CHM 501

33. Read the paper: Gold Is Smaller than Silver. Crystal Structures of [Bis(trimesitylphosphine)gold(I)] and [Bis(trimesitylphosphine)silver(I)] Tetrafluoroborate by A. Bayler, A. Schier, G. A. Bowmaker, and H. Schmidbaur (J. Am. Chem. Soc., 1996, 118, 7006-7007). Explain how the authors determined the radii of Ag(I) and Au(I), why they had to go to some effort to accomplish this, and why they believe gold is smaller than silver. How do the radii proposed by the authors for Ag(I) and Au(I) compare to literature values?
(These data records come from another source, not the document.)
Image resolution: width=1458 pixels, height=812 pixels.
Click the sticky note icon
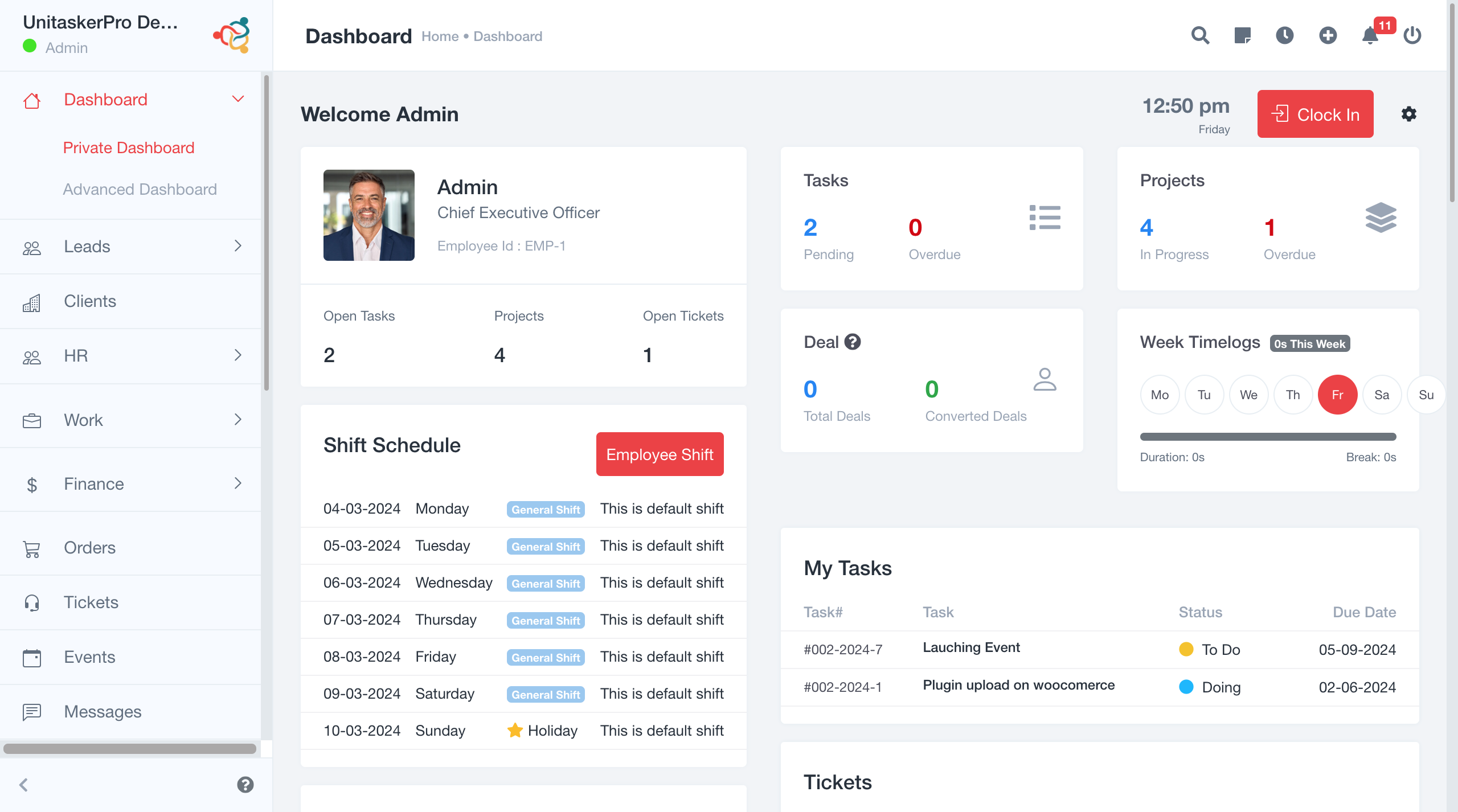point(1242,36)
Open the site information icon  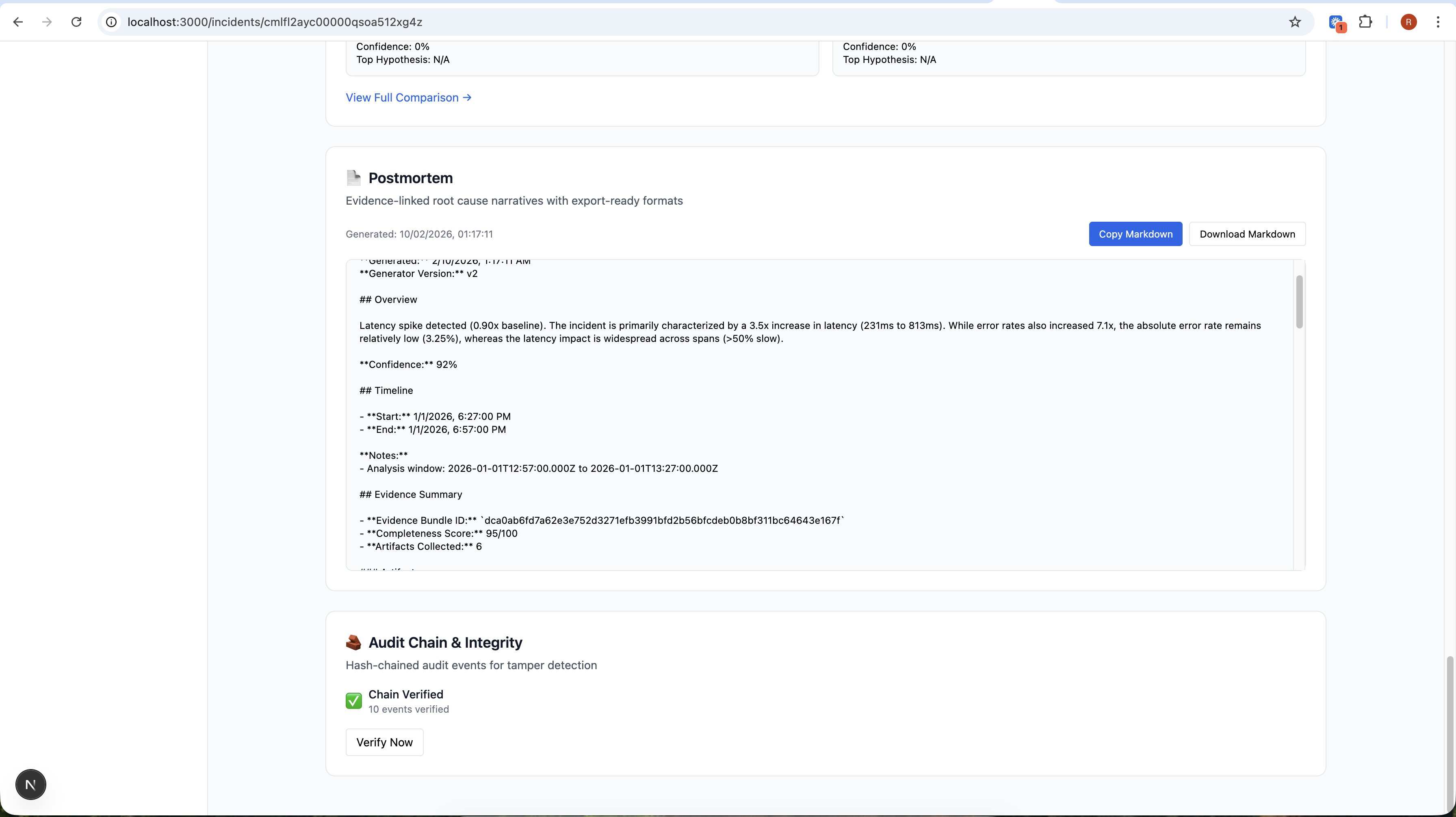point(112,22)
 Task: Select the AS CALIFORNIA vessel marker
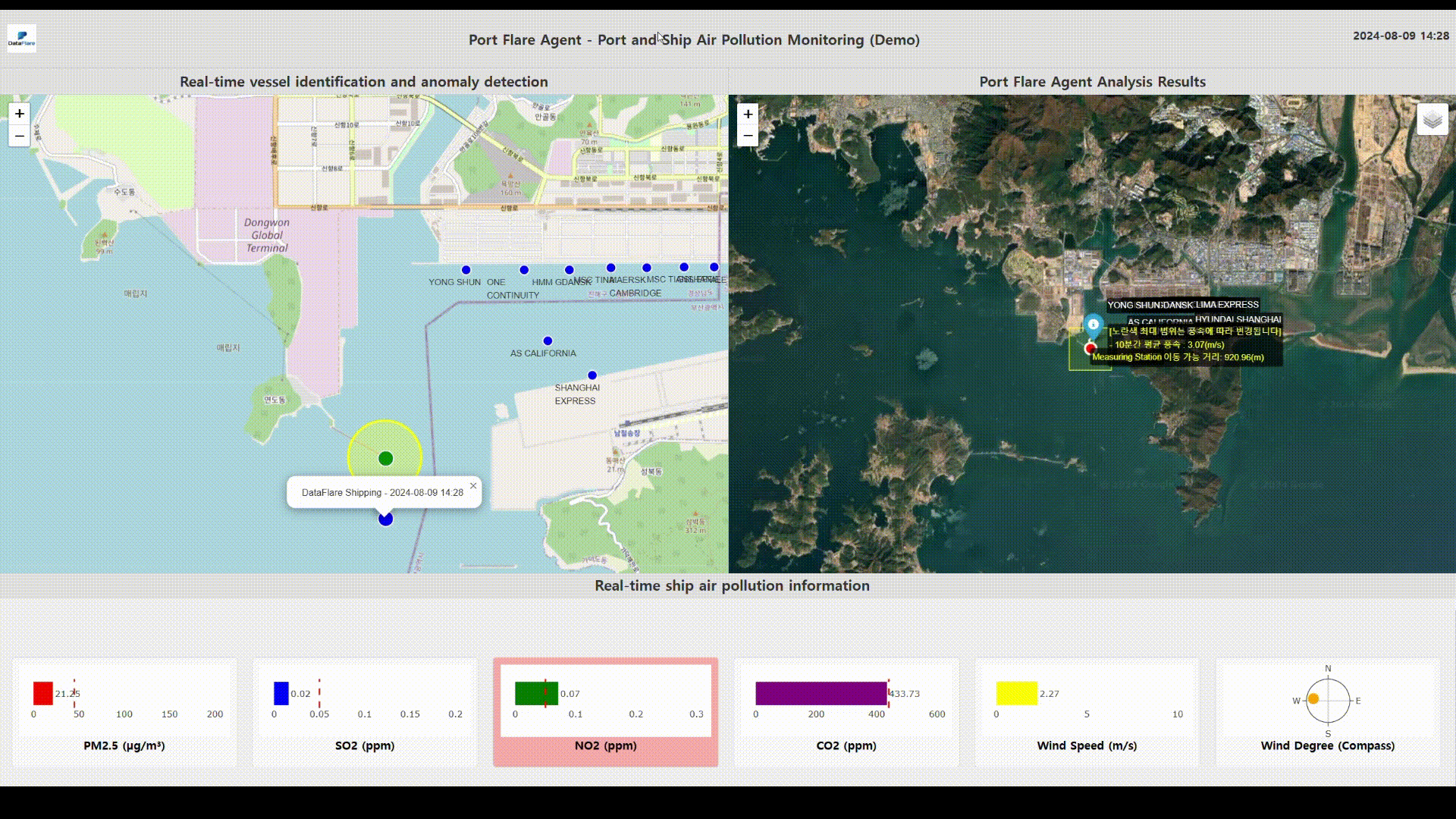(548, 341)
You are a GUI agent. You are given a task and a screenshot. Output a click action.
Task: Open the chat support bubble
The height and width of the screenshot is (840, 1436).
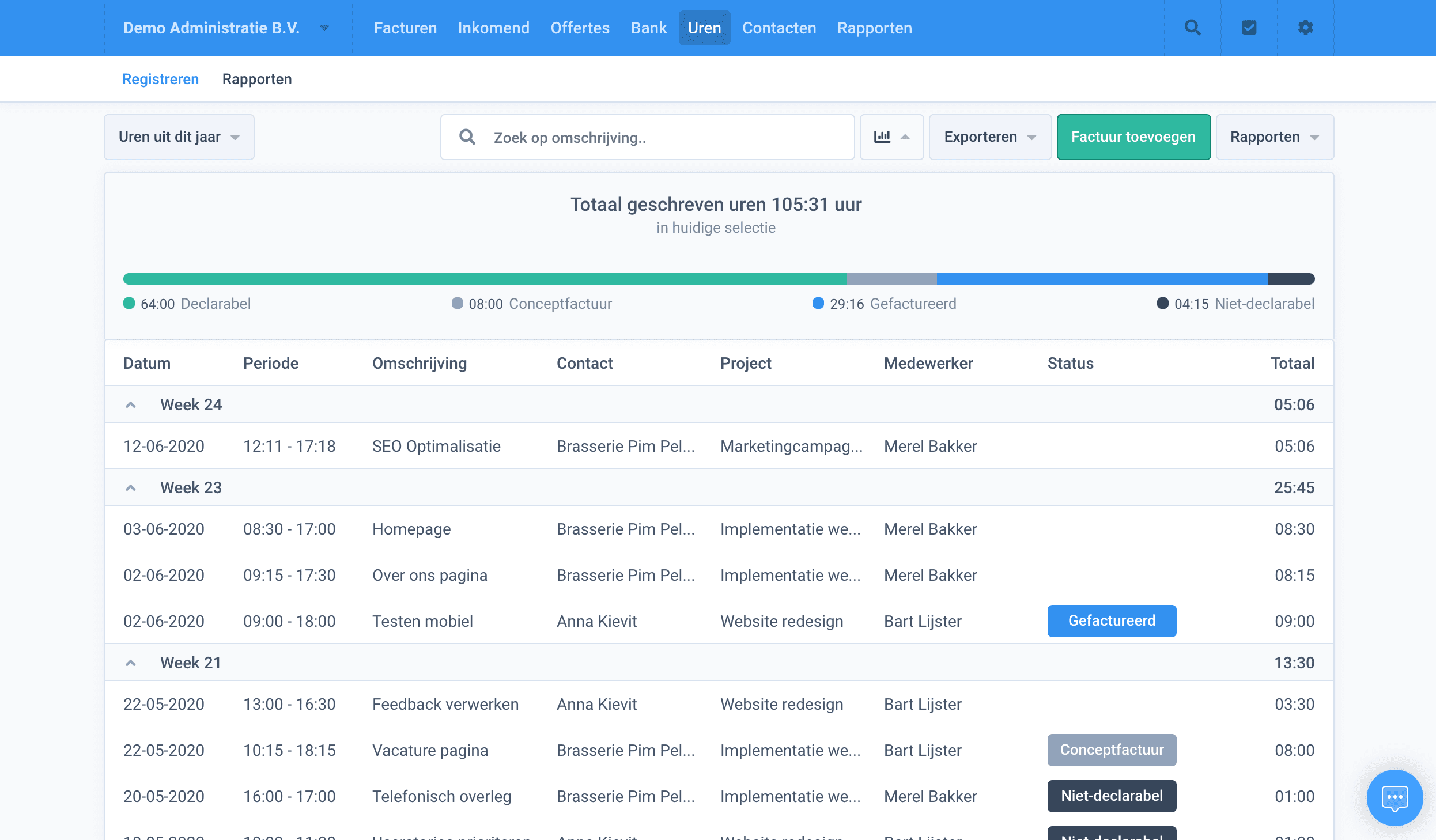tap(1395, 798)
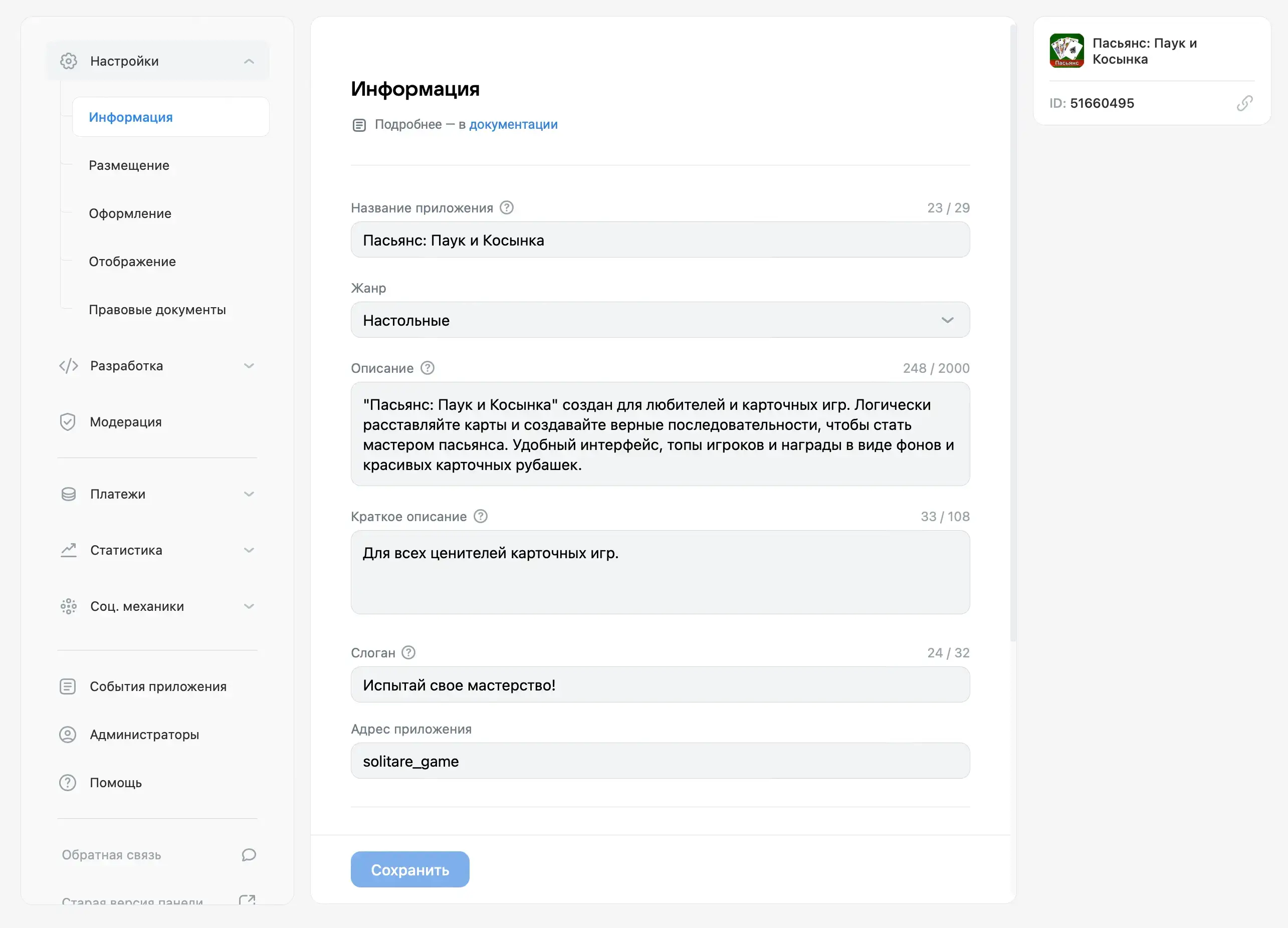Screen dimensions: 1288x928
Task: Copy the app link via chain icon
Action: [1244, 103]

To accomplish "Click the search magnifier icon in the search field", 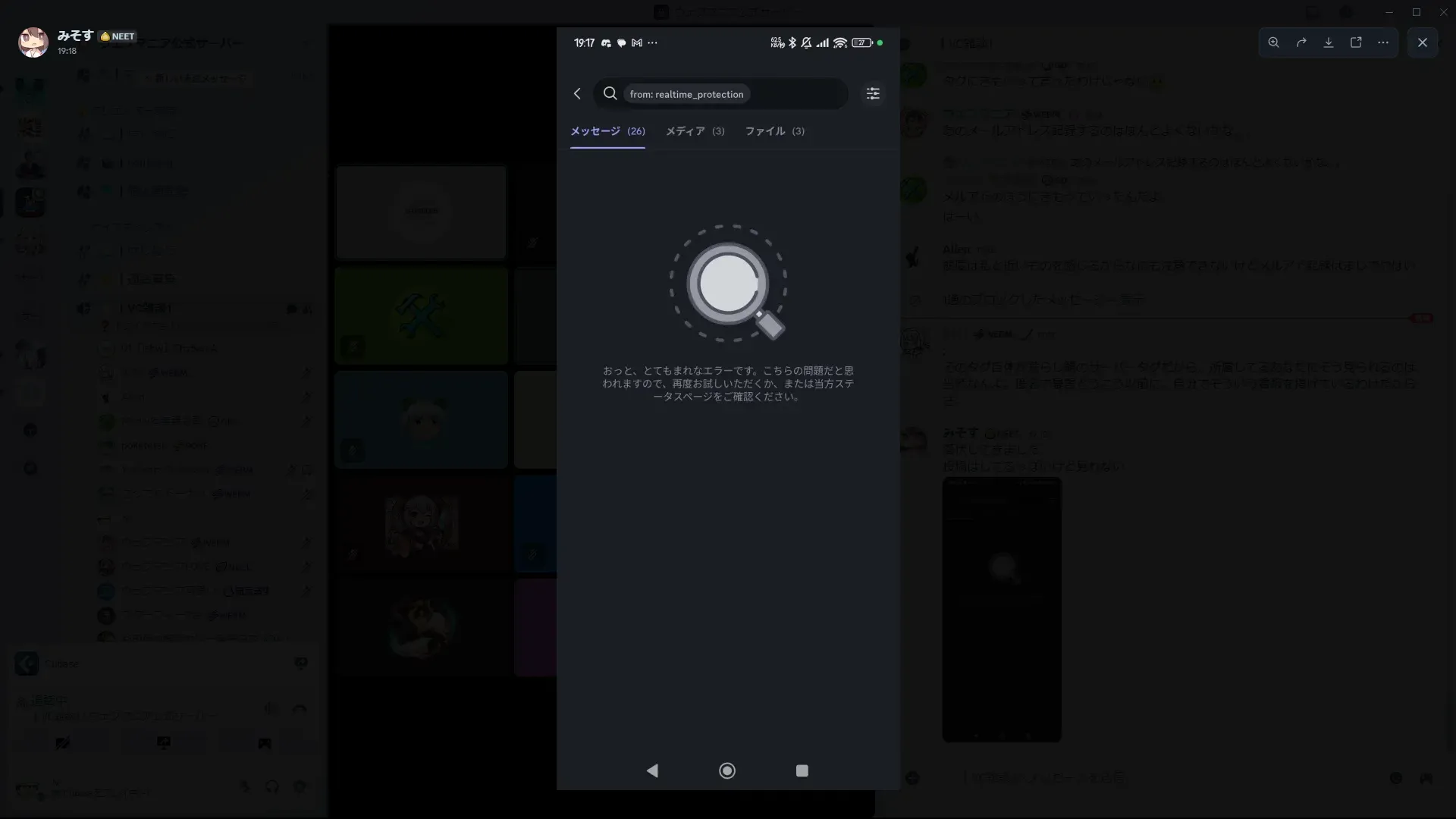I will pyautogui.click(x=610, y=93).
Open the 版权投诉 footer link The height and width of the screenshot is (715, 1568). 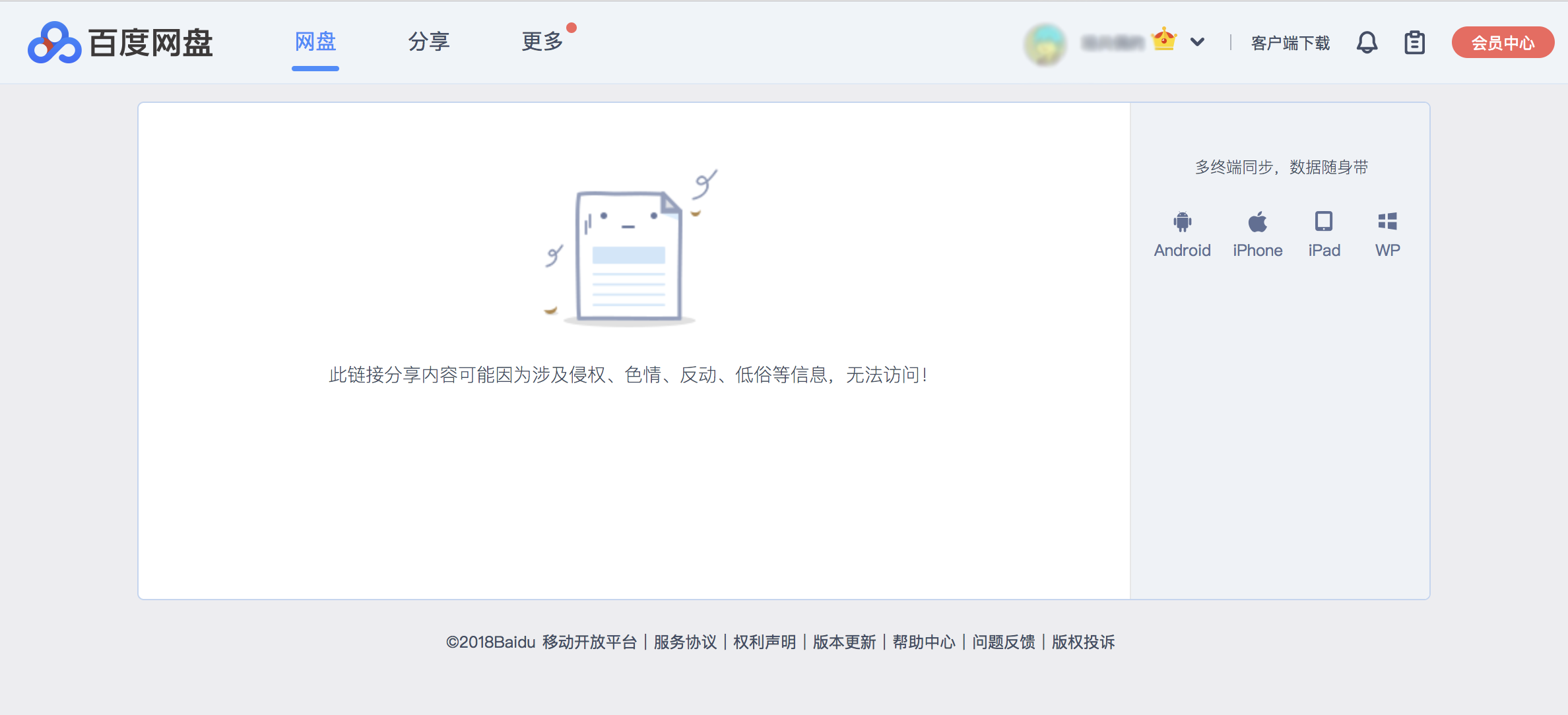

The authors prepared analogous complexes of Ag+ and Au+ using the bulky trimesitylphosphine ligand, crystallized the complexes, and then determined the crystal structures. Using the M-P distance and the established radius for P gave them the radius for the metal. Using this method, they find Ag+ to be larger than Au+ in a two-coordinate, covalent environment, i.e., the authors did not report ionic radii. The bulky ligand is essential to prevent any nearest neighbor interactions between the metals that may alter the measured radius. A comparison of the covalent radii of Ag0 (1.53 Å) and Au0 (1.43 Å) shows the same pattern of gold being smaller than silver. In contrast, the ionic radius for Ag+ (6-coordinate, 1.29 Å) is much smaller than the ionic radius for Au+ (6-coordinate, 1.51 Å). Thus, the conclusion that gold is smaller than silver depends upon the bonding environment.